* Stored data:
■ ■ ■ ■ ■ ■ ■
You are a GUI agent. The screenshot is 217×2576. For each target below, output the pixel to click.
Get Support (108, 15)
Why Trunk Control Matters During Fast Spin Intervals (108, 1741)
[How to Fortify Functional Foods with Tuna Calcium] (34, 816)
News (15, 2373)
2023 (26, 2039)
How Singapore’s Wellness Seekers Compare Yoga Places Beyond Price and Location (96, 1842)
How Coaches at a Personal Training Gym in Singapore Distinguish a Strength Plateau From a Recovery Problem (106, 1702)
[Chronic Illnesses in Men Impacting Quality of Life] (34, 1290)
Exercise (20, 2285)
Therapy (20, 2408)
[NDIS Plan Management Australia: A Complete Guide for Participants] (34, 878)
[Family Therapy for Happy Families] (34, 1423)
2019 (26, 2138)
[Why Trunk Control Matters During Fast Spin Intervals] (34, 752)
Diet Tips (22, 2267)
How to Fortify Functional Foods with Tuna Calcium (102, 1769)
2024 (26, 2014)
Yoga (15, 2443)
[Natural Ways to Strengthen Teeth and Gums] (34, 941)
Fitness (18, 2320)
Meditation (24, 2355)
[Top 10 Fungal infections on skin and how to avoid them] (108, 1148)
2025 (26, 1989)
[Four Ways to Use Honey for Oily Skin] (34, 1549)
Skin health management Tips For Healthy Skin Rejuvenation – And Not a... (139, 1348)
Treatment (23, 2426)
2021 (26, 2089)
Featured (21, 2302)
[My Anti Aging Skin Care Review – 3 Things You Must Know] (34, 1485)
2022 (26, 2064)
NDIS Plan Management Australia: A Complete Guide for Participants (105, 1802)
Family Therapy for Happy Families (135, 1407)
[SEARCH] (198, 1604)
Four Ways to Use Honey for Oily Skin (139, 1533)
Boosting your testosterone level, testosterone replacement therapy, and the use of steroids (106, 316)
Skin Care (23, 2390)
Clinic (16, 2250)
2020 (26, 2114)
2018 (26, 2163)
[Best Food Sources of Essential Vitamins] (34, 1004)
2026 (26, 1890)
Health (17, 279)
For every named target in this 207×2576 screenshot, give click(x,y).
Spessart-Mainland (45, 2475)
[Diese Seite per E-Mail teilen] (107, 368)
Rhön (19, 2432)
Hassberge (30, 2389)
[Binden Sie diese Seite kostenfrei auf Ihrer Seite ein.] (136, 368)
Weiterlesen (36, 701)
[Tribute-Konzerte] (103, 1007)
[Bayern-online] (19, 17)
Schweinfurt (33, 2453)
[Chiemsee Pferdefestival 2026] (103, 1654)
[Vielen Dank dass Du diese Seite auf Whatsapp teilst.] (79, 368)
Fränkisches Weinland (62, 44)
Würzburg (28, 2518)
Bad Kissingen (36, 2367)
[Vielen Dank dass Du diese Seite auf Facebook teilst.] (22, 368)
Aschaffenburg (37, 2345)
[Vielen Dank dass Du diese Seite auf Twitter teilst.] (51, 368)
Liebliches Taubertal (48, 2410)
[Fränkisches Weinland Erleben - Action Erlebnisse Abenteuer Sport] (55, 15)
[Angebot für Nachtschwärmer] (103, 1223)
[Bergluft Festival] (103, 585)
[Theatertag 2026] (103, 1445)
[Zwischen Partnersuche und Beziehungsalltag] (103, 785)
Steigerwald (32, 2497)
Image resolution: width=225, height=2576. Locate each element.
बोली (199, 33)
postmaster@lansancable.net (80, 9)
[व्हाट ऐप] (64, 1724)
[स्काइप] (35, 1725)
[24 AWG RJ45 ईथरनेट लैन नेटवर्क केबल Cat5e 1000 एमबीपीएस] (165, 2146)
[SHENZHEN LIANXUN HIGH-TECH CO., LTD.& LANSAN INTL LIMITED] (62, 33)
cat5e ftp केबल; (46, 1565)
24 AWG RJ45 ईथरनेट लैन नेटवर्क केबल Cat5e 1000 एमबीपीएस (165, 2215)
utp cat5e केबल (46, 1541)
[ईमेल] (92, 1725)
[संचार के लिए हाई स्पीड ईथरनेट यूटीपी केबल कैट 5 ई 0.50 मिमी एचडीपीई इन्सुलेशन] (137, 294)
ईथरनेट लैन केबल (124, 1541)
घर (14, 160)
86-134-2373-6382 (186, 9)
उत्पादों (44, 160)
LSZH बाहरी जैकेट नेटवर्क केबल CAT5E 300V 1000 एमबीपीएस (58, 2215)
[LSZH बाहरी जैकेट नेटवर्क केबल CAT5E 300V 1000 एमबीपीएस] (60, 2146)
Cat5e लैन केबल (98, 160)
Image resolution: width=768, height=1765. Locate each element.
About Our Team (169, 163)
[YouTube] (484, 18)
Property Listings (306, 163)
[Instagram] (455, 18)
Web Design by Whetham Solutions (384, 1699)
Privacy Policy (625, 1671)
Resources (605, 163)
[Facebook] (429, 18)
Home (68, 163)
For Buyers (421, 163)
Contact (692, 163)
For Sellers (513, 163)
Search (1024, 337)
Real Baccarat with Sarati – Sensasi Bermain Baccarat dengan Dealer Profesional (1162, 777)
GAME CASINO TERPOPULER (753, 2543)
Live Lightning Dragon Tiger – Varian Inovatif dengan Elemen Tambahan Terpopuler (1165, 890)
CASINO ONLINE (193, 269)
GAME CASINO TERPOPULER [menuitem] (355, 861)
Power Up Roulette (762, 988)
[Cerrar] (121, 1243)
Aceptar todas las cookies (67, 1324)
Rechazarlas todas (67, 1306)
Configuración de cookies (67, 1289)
■ ■ ■ ■ ■ ■ ■
* Your instructions:
Single out each line of the records above with the string "Care" in it, and copy it.

* Problem solution:
[My Anti Aging Skin Care Review – 3 Things You Must Know] (34, 1485)
Skin Care (23, 2390)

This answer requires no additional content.